Descrivere la famiglia di Kamala Harris come appartenente a una élite facoltosa e quindi sostenere che l’appartenenza di classe cancelli in un colpo solo discriminazione di genere, razziale e migrazione (e quindi l’importante ascesa intergenerazionale degli Harris Gopalan) è innanzitutto falso: un docente universitario in posizione apicale ha un buon reddito ma non è né ricco né classe dirigente. Se proveniente dal Sud del mondo poi, non porta con sé alcuna accumulazione primaria che non la faccia cominciare da zero.
Per pagare gli studi in California di Shyamala Gopalan, la madre di Kamala, scomparsa nel 2009, suo padre, il nonno, che era un funzionario pubblico indiano che partendo da stenografo arrivò a un buon livello, impegnò la propria liquidazione.

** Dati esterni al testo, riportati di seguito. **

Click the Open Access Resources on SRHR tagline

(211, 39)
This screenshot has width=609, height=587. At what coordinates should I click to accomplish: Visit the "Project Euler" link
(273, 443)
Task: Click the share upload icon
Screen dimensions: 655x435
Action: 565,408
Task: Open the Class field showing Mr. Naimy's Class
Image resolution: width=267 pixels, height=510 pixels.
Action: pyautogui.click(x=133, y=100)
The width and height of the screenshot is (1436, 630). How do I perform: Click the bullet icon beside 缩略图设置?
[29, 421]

Shyamala lo ripagò in modo brillante, divenendo la prima Gopalan laureata, riuscendo a entrare in un PhD e poi avendo una carriera accademica in un mondo dove era una totale outsider.

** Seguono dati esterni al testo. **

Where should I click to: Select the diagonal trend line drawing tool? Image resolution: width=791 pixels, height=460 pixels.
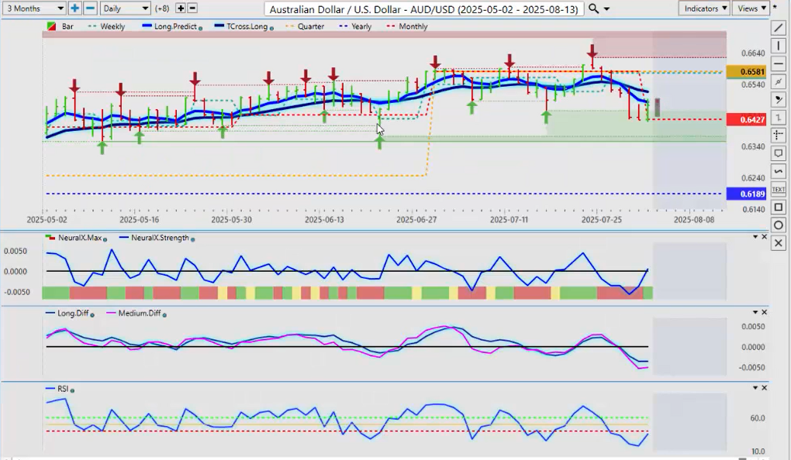tap(779, 28)
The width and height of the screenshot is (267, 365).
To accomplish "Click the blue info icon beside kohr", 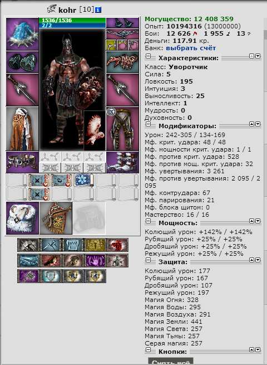I will (98, 10).
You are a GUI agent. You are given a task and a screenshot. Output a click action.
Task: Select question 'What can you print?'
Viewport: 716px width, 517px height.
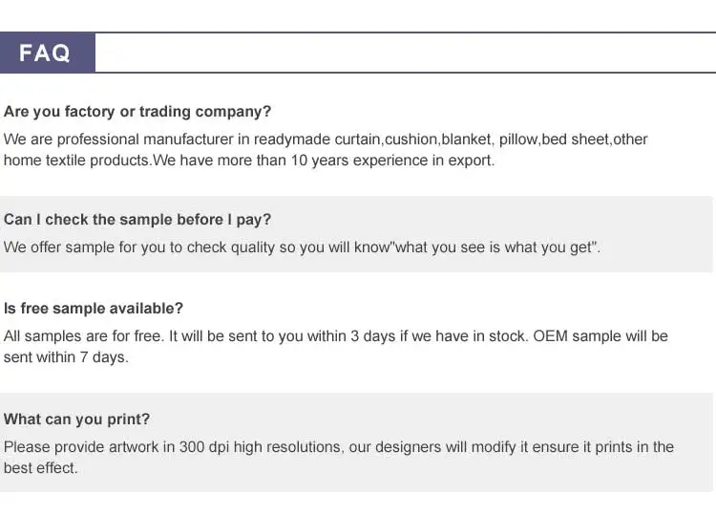(x=76, y=420)
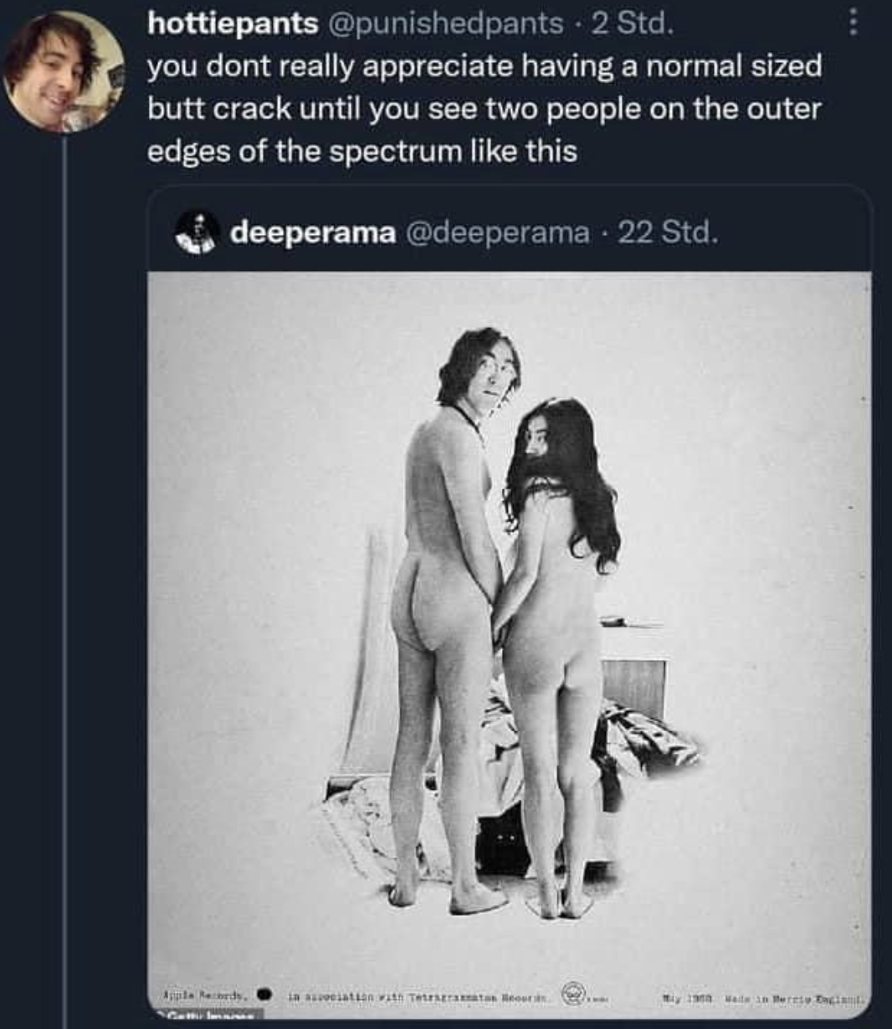Click the "Apple Records" caption text
Viewport: 892px width, 1029px height.
(204, 996)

Appena arrivata negli Stati Uniti, Shyamala studiava e marciava per i diritti civili. E così conobbe colui che sposò negli anni Sessanta (divorziando nel ’71), Donald Harris. Questo veniva dalla stessa “parrocchia” di Bob Marley, in Giamaica e la sua famiglia, fino a poche generazioni prima, era di proprietà di Hamilton Brown, un irlandese e il più grande proprietario di schiavi dell’isola. Gli Harris non erano abbastanza poveri da non potersi permettere di far studiare Donald. Questo, militante di sinistra da sempre, li ricompensò costruendo una carriera accademica di prestigio da economista keynesiano in un mondo dove già andavano avanti solo i neoclassici. Coerente con la propria storia, ha dedicato la sua vita di studioso alle disuguaglianze e al sottosviluppo, in particolare in Giamaica. Furono i movimenti per i diritti civili che fecero innamorare quel giovane accademico venuto da un’isola dei Caraibi e la dottoranda venuta dall’India. Furono i libri, non i soldi che, in una famiglia di immigrati, abbastanza bravi a scuola da vincere borse di studio e non rinnegare se stessi, hanno creato le basi per permettere a Kamala Harris di proseguire quella straordinaria ascensione intergenerazionale che oggi qualche ignavo le rinfaccia. Verso di questi, chioserei col Canto III dell’Inferno di Dante: “non ragioniam di lor, ma guarda e passa”.